Angola’s president wants to attract more investment into hydrocarbons, which will continue to play a significant role in the oil-dependent state as it works towards its energy transition.
With just 46% of its population having access to electricity and one-third of its gross domestic product generated by oil, Angola exemplifies the dilemma faced by many countries across sub-Saharan Africa in needing to improve living standards while meeting international climate obligations.
Participating at the Financial Times’s Africa Summit in October, president João Lourenço made clear that Angola’s hydrocarbons sector will not disappear in the short term. “We are working to attract greater investment in oil production, [and] especially in the production of non-associated gas,” he said. “But at the same time, [we are] working on the transition that will take some time to happen from polluting energies … to environmentally friendly energies. The two projects have to go in parallel.”
Angola’s crude oil production has fallen since oil prices collapsed in 2015, and fDi Markets data shows that foreign investment in its fossil fuels sector has not recovered to pre-financial crisis levels. But the sector still attracts the lion’s share of foreign investment.

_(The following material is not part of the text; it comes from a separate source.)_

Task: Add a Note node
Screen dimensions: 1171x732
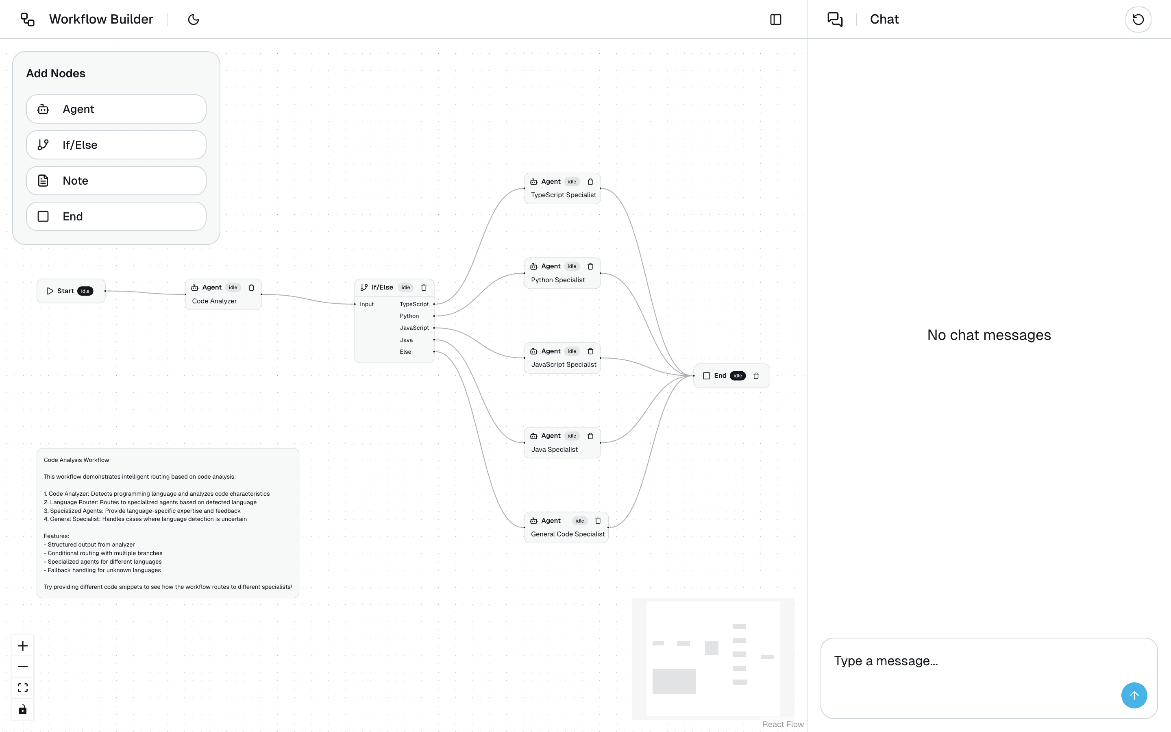Action: click(116, 181)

In November 2020, UK-based Gemcorp took a 90% stake in a $920m joint venture with state oil company Sonangol to build an oil refinery in the country’s northern Cabinda region. In April 2021, Italian energy major Eni, alongside its joint venture partners, pledged to invest $7bn in exploration, refining and production — plus solar power — over the next four years.

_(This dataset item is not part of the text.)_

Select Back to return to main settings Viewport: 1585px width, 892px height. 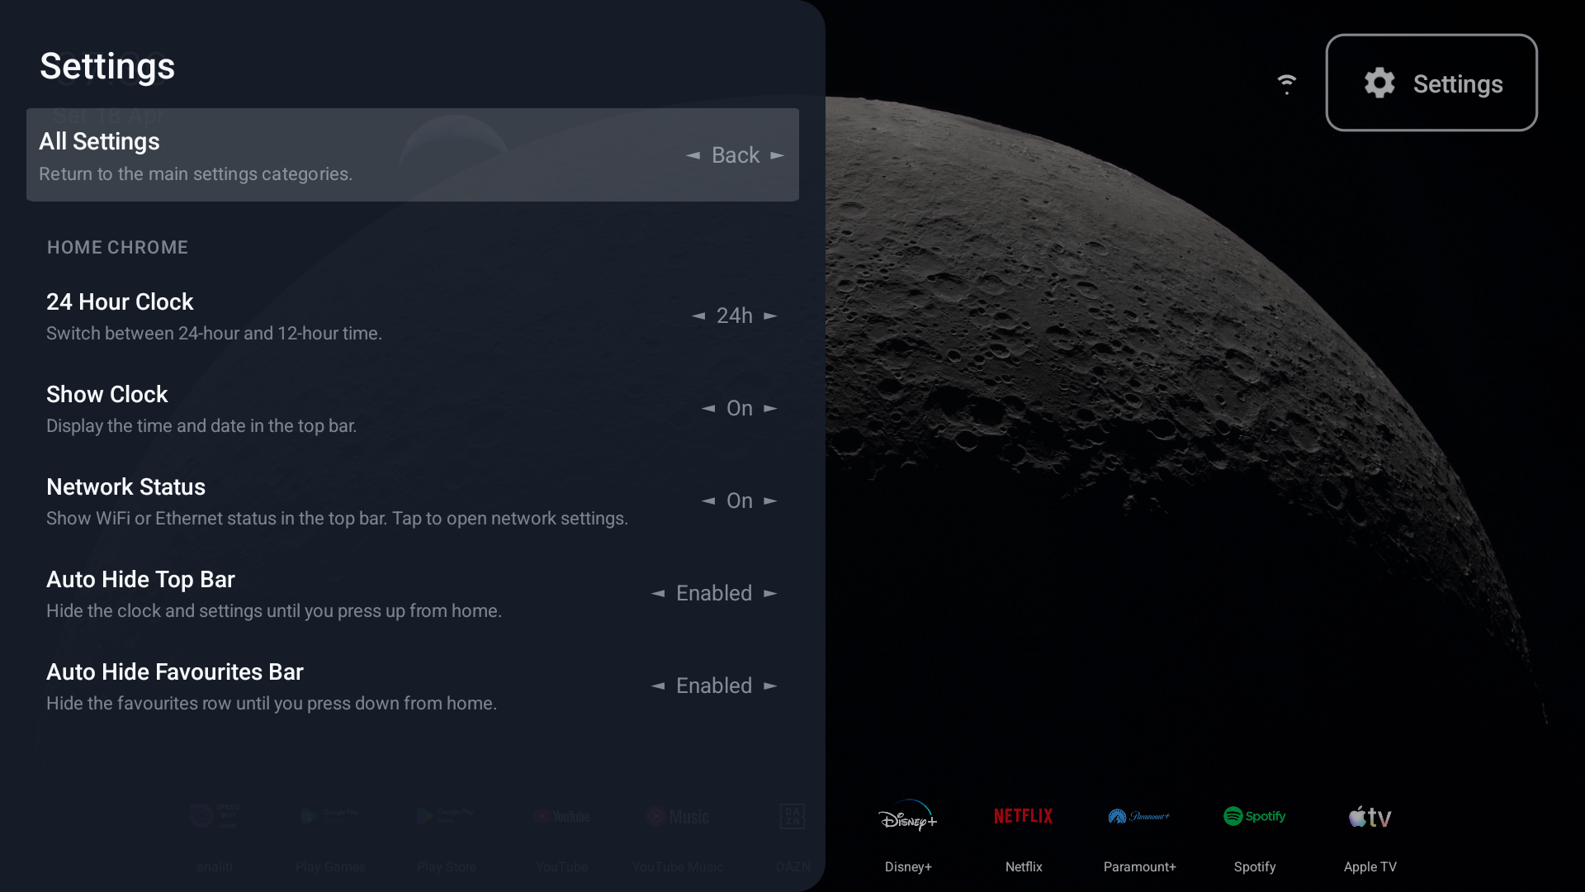(735, 154)
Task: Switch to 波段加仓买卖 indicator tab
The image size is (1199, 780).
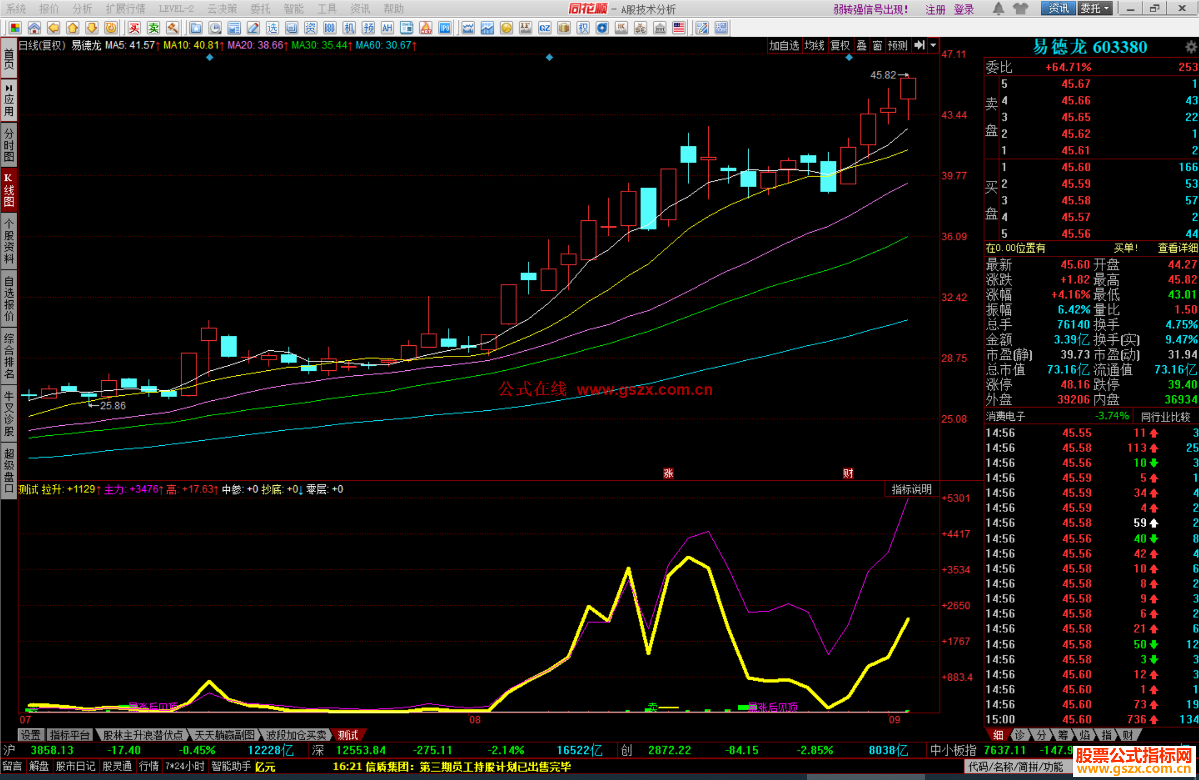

One investor in the country’s energy sector told fDi that they see no slowdown in the government’s desire for investment in the oil sector. “As much as the world wants this drive towards green energy, unfortunately Africa can’t switch overnight, like you might see in Europe or elsewhere,” they said.
A just transition
But going forward, gas will be a bigger focus than oil. Transport minister Ricardo Viegas D’Abreu has justified the government’s focus on ramping up investment in gas to increase electricity capacity from today’s circa 5 gigawatts (GW) to 9.9GW by 2025. This plan involves lifting gas’s share of the power mix from 11% to 19%.
In 2019, the government instigated the New Gas Consortium, which sees Sonangol, Eni, Total, Chevron and BP working together on the country’s first gas-field development. To date, Angola has generated gas as a byproduct of oil production, but the Consortium, whose initial investment is $2bn, has been mandated to explore and produce Angola’s first non-associated gas.
These strides to establish a gas industry come at a time when governments are under pressure to phase out fossil fuels. At the Africa Summit, Mr D’Abreu said increasing gas’s role is “something that we should be allowed to address given the need in terms of financial resources to boost economic growth” and improve transport.
“We believe most countries in the continent face the same challenge: an enormous potential of natural gas not being allowed to be deployed to contribute to their financial needs or this transition,” he added.
While Angola’s gas reserves are undeveloped by global standards, the African Energy Chamber (AEC) says it is among the five countries that account for 90% of the continent’s natural gas output. However, 90% of Africa’s recent gas discoveries are in other countries, prompting the AEC to predict a “new age for gas supply diversification in Africa”.
Gas’s potential in alleviating Africa’s chronic power shortages and generating export revenues requires, according to Mr D’Abreu, “African leaders [to take] leadership of that discussion.”